* _What is being asked_:
Can you put every line of the items below into a Markdown table with the columns Row and Line, numbering each row, skipping blank lines, and leaving the pictures out?

<<<<

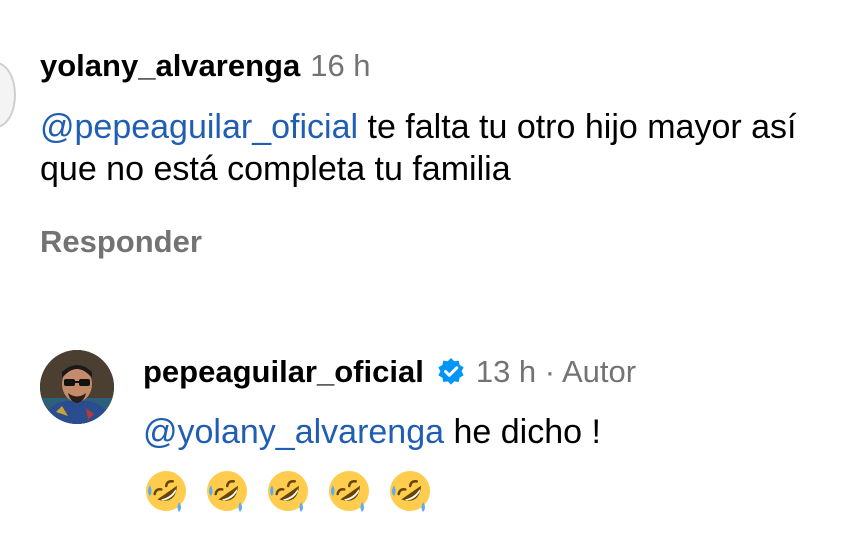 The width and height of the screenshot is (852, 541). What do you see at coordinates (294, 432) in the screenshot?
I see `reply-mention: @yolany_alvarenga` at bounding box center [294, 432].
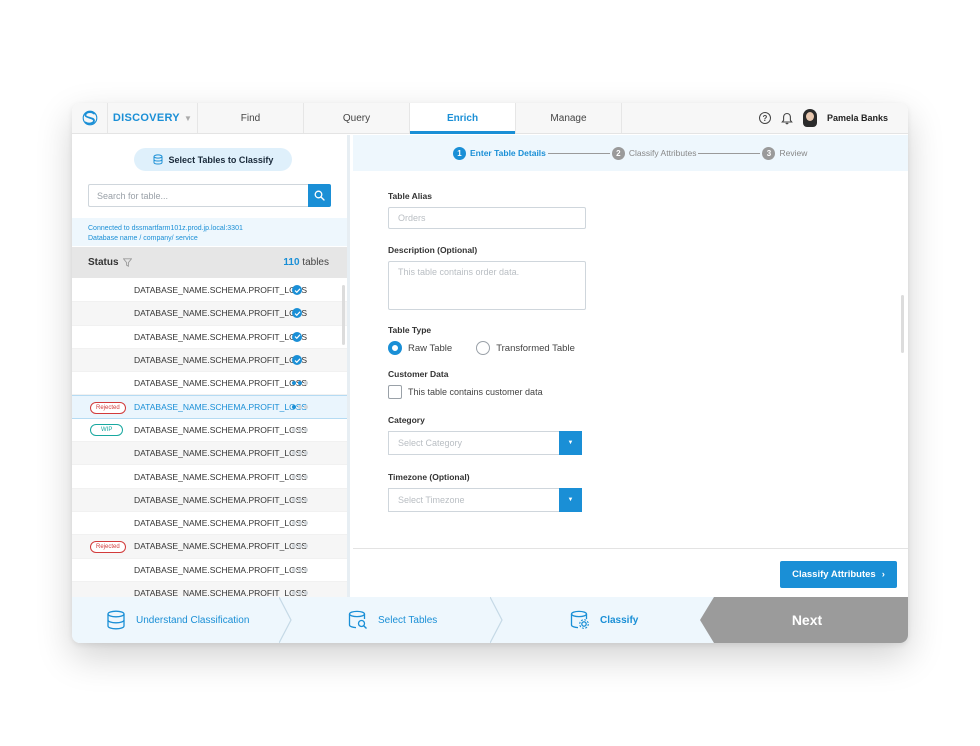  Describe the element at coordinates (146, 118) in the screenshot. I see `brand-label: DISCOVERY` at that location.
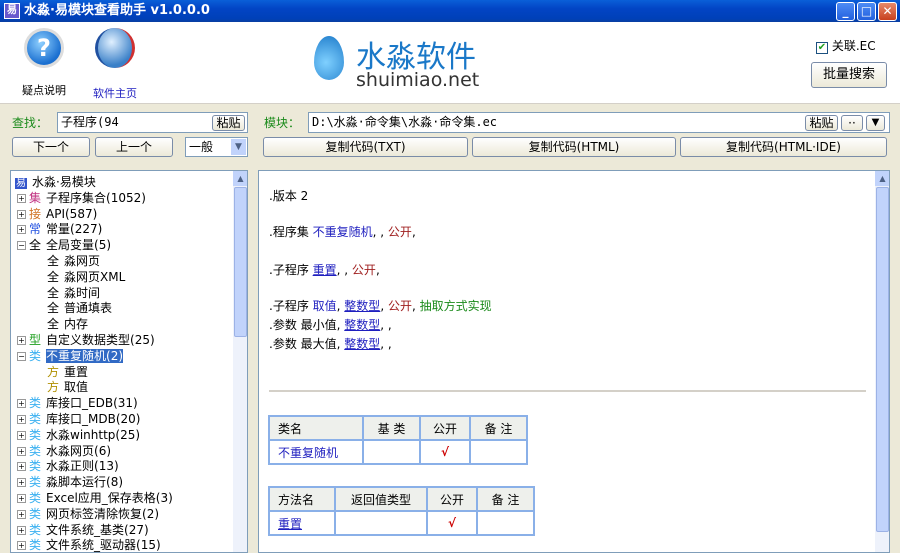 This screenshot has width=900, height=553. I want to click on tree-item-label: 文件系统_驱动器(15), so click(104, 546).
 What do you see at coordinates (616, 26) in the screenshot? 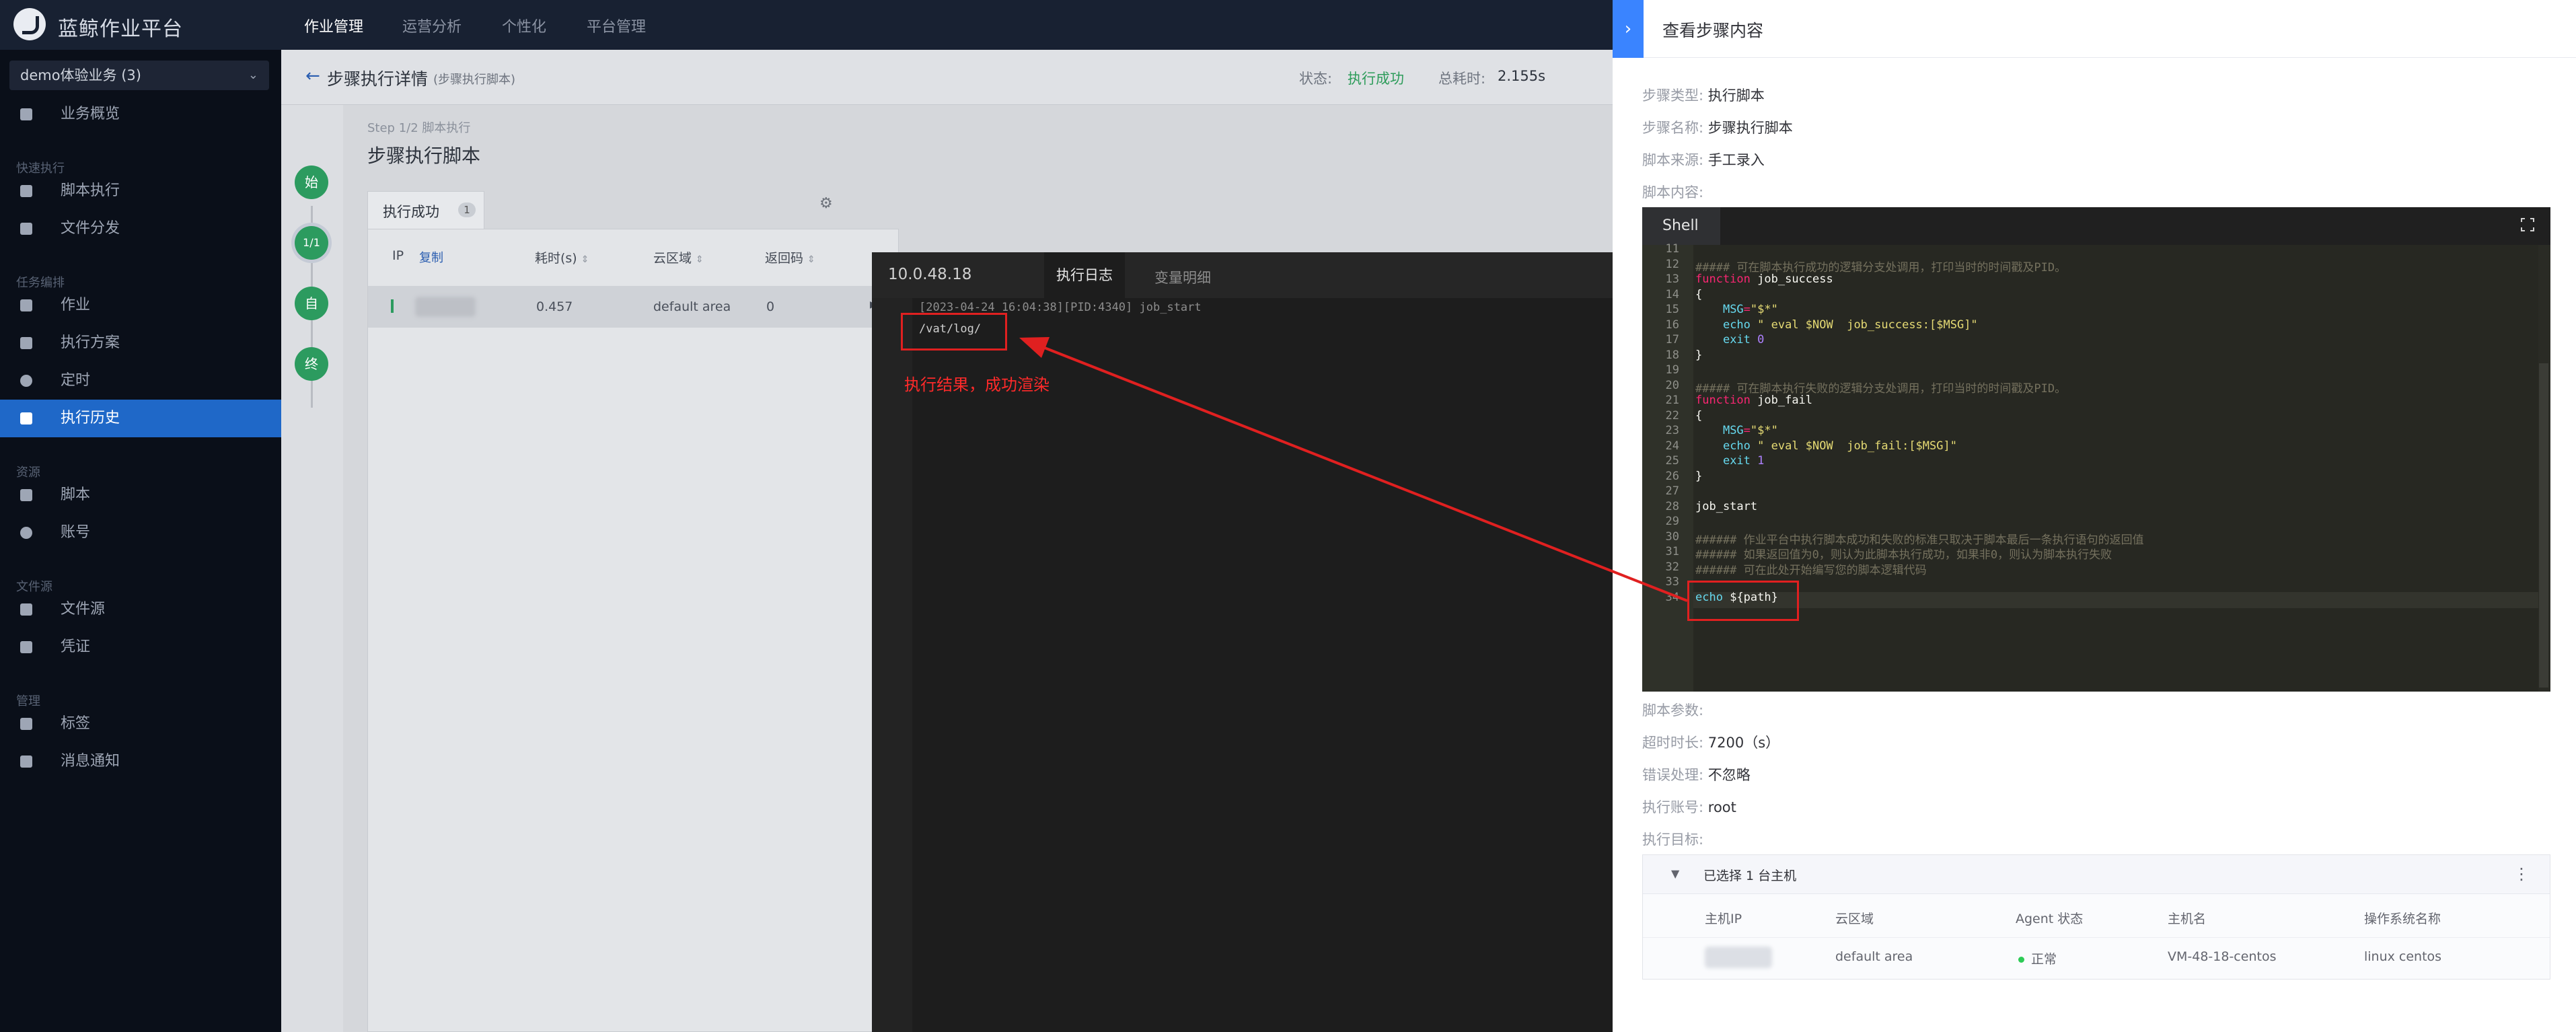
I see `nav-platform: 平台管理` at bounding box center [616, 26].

>>>>

* _Completed exercise_:
| Row | Line |
|---|---|
| 1 |  The width and height of the screenshot is (852, 541). What do you see at coordinates (294, 432) in the screenshot? |
| 2 | I see `reply-mention: @yolany_alvarenga` at bounding box center [294, 432]. |
| 3 |   Describe the element at coordinates (146, 118) in the screenshot. I see `brand-label: DISCOVERY` at that location. |
| 4 |  This screenshot has width=900, height=553. I want to click on tree-item-label: 文件系统_驱动器(15), so click(104, 546). |
| 5 |  What do you see at coordinates (616, 26) in the screenshot?  |
| 6 | I see `nav-platform: 平台管理` at bounding box center [616, 26]. |